Even with the Explicit filter enabled on a teen account, the gaps mean parents should periodically review:

  • Podcasts tab — scan the titles your teen is listening to. Most podcasts are fine. Outliers stand out.
  • Audiobooks tab — erotic/romance fiction with explicit scenes is common and often untagged. If you see suggestive titles, flag them via Spotify’s report flow and consider talking to your teen about what they’re finding.
  • Recommendations feed — “Made For You” and Daily Mixes surface content the algorithm thinks matches your teen’s taste; explicit leaks compound here.

Troubleshooting

Explicit content still plays after enabling the filter:

  • Log out and back in on all devices.
  • Force-close and relaunch the app.
  • Update to the latest app version.
  • Remember: the filter only catches tagged explicit content. Untagged explicit content will still play.

Can’t find the Explicit Content toggle:

  • Confirm you’re in your teen’s account, not yours.
  • On older app versions, the toggle lived under Privacy or Playback. Update the app and re-check.
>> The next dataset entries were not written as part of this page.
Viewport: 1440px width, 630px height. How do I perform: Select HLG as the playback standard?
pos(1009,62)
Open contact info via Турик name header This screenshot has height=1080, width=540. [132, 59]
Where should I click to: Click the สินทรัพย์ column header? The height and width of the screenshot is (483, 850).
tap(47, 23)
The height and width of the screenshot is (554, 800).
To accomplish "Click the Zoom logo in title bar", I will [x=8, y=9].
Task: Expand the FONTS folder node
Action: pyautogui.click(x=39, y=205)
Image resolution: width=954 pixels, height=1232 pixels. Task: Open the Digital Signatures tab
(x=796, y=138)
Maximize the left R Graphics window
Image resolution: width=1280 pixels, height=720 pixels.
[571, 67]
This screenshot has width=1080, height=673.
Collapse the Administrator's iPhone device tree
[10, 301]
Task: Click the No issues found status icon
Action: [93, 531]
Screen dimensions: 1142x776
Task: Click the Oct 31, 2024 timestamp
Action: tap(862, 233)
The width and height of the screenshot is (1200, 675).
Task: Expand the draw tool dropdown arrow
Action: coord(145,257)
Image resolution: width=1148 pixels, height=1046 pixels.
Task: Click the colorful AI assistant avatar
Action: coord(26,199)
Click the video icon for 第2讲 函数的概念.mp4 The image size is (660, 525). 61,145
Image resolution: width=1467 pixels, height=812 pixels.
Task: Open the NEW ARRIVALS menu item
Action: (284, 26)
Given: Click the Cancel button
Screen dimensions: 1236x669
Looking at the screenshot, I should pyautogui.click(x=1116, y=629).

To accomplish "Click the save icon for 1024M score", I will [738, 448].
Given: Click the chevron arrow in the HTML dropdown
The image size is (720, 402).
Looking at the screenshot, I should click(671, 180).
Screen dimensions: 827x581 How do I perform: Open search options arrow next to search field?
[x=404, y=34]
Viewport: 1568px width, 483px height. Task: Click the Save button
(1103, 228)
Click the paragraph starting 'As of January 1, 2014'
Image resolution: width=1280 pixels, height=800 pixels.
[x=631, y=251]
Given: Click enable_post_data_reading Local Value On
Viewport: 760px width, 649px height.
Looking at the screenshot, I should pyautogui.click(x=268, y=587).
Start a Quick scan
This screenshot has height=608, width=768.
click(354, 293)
Spotify Kids won’t open or sync:

  • Confirm your Family Plan is active at account.spotify.com.
  • Reinstall the Spotify Kids app.
  • Check network connectivity.

Do this tonight · 15 min

  1. Decide the age bucket for your kid (under-13 or 13+). That picks Spotify Kids vs. Explicit filter.
  2. If under-13: download Spotify Kids, link a profile, remove the main Spotify app from the kid’s device.
  3. If 13+: enable the Explicit Content filter on their account, then scan the Podcasts and Audiobooks tabs to get a baseline of what’s currently in their feed.
  4. Set a recurring reminder to check podcast/audiobook listening once a month. The filter’s gaps mean this is ongoing, not one-time.